RALEIGH – The recession mandated by Governor Roy Cooper on account of Pandemic Panic made huge dent on the bottom line of the State of North Carolina. With economic activity brought to a near halt at the snap of Cooper’s fingers, and tax deadlines extended, tax revenues expected to fill government coffers slowed to a trickle.
But tightening belts and leaning on savings to get through tough times just isn’t in the makeup of legislative bodies that control other people’s money. That means actual spending reductions or program eliminations are total non-starters, even with Republican majorities. The spending must go on, so the only question for the state legislature is from where to get the money?
Well, they’ll get it from YOU eventually, but in the meantime, they’ll borrow it from investors by giving those investors an IOU backed by the full faith and credit of North Carolina taxpayers. As long as 50 percent +1 agree, of course.
“The House gave preliminary approval Thursday to putting a $3.1 billion bond referendum before voters this November.
A final vote is set for Monday night after the initial 113-4 vote in favor.

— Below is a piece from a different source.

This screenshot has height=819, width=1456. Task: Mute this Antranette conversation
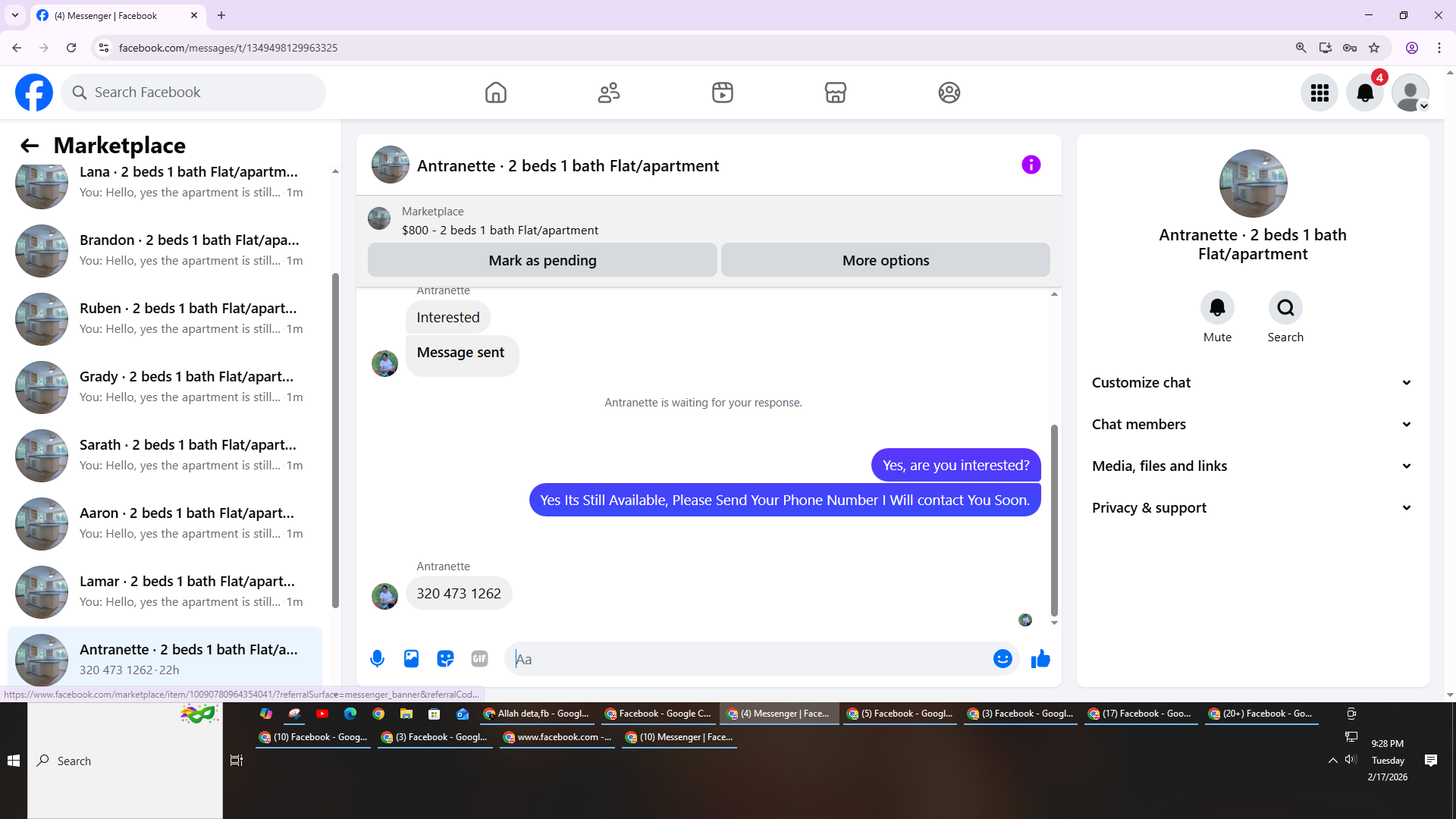(1217, 308)
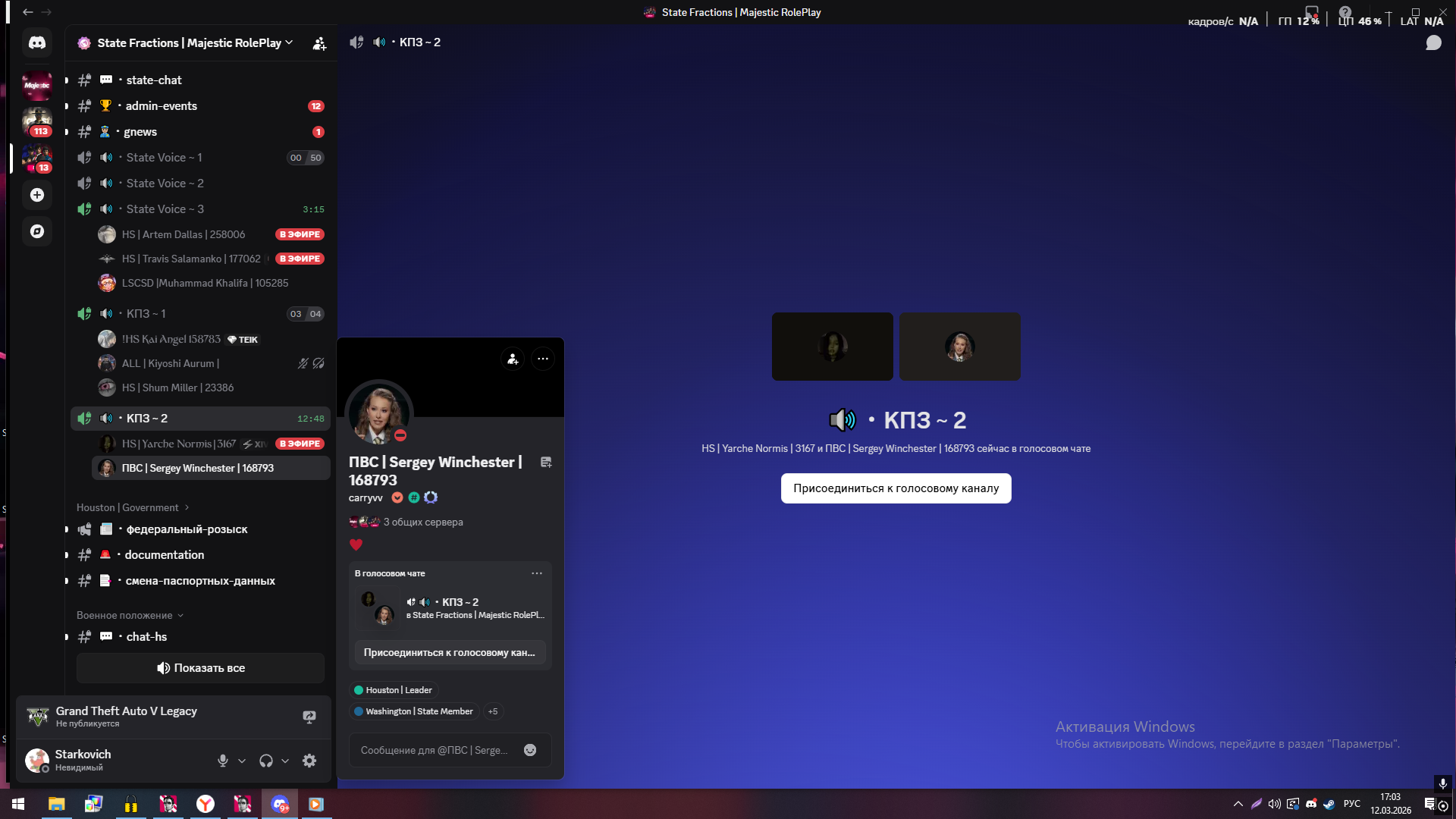Open Discord direct messages home icon
This screenshot has width=1456, height=819.
[x=36, y=42]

About $1.15 billion would go to the state Department of Transportation for operational expenses like maintenance, as well as projects that are already approved in the Strategic Transportation and Infrastructure Plan.
The remaining $1.95 billion would be divided among universities ($600 million), community colleges ($300 million) and local K-12 school districts ($1.05 billion) for construction and repair needs. The formula for local districts would be based on enrollment but would be weighted to favor smaller or more rural counties with less robust tax bases on which to draw. Every district would be guaranteed $5 million.
At a House Finance committee meeting Thursday morning, House Speaker Tim Moore, the sponsor of House Bill 1225, said he was told by State Treasurer Dale Folwell that the state could afford to borrow up to $3.16 billion in general obligation debt. The total proposal comes in just under that. […]”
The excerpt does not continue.